Exercise description – Please copy every line below that contains the string "will".

START Records to use

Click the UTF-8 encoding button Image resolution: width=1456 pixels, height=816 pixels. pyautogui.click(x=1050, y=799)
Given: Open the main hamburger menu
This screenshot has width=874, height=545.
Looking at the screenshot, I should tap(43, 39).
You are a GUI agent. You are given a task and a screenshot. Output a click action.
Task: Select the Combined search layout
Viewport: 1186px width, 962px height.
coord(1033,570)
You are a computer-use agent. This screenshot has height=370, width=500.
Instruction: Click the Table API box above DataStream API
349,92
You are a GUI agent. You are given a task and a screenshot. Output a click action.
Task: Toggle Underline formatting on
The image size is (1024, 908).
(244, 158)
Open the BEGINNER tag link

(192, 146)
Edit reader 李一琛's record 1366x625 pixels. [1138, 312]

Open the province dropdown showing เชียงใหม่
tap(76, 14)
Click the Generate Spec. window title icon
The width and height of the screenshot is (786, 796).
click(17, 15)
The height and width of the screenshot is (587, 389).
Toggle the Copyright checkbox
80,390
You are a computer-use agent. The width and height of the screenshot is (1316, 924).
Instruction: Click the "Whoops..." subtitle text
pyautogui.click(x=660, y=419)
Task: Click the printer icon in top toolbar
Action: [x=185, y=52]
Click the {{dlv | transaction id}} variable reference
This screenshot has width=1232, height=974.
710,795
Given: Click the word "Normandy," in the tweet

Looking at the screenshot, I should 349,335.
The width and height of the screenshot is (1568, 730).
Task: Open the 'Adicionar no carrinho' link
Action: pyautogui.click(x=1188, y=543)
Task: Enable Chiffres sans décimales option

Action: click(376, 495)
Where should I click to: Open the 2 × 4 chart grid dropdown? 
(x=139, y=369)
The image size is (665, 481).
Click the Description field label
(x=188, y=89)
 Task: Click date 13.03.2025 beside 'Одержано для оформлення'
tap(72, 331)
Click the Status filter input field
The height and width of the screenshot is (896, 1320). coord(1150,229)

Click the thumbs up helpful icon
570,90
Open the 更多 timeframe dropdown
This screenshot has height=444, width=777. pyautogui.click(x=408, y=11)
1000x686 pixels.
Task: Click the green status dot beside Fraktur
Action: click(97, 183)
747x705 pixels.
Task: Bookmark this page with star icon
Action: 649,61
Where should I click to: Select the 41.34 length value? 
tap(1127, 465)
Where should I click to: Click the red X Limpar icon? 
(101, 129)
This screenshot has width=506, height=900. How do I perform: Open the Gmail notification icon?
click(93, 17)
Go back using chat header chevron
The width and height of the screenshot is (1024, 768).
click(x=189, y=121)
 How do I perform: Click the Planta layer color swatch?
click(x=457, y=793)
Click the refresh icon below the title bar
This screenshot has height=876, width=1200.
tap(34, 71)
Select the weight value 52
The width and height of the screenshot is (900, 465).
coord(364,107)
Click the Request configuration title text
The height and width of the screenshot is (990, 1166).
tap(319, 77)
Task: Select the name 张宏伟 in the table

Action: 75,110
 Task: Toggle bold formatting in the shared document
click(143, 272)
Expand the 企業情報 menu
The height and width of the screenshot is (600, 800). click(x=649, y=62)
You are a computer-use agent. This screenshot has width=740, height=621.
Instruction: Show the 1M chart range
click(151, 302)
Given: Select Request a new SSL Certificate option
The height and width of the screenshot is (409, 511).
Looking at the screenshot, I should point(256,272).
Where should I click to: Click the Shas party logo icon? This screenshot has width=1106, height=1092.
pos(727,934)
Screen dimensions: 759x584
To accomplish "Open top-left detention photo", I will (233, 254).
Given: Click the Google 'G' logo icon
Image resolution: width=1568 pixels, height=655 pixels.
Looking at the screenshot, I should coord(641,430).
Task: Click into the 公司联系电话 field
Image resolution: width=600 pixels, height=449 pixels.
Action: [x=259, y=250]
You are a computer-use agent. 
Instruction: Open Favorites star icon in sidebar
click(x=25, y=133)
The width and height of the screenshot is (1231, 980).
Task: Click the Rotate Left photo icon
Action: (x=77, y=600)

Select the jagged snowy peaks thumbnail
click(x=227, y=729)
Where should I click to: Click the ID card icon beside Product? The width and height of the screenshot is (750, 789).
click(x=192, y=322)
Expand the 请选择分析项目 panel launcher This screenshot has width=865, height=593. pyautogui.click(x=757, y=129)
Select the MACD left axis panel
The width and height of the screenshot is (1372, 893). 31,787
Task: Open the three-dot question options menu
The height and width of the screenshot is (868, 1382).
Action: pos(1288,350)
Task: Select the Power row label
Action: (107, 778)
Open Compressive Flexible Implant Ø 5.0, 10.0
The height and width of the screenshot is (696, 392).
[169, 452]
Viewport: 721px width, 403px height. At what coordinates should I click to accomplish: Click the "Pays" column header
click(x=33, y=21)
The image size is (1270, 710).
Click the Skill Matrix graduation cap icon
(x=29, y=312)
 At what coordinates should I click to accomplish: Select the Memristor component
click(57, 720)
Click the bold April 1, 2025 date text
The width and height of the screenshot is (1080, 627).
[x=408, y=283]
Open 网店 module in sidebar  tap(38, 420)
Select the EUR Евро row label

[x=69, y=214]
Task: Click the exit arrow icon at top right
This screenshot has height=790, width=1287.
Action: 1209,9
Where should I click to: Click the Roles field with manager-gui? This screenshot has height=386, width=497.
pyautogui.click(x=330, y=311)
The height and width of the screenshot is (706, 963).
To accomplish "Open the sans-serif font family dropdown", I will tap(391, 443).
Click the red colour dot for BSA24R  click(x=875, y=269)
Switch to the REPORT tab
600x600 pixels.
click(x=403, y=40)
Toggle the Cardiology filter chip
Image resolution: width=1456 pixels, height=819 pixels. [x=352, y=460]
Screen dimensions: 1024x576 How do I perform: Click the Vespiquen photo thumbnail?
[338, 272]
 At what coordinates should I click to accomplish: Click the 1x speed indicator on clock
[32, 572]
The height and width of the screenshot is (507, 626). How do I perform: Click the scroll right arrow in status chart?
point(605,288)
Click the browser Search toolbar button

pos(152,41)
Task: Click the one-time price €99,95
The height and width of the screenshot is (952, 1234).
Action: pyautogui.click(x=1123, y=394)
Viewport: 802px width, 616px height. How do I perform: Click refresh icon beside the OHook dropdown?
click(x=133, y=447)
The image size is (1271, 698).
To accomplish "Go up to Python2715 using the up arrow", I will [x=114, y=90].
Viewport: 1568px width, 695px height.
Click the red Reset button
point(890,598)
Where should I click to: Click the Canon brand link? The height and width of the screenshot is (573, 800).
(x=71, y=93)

END Records to use

Result of this exercise –
To accomplish "Open top-left detention photo", I will (233, 254).
To accomplish "Open the sans-serif font family dropdown", I will tap(391, 443).
To accomplish "Go up to Python2715 using the up arrow", I will [x=114, y=90].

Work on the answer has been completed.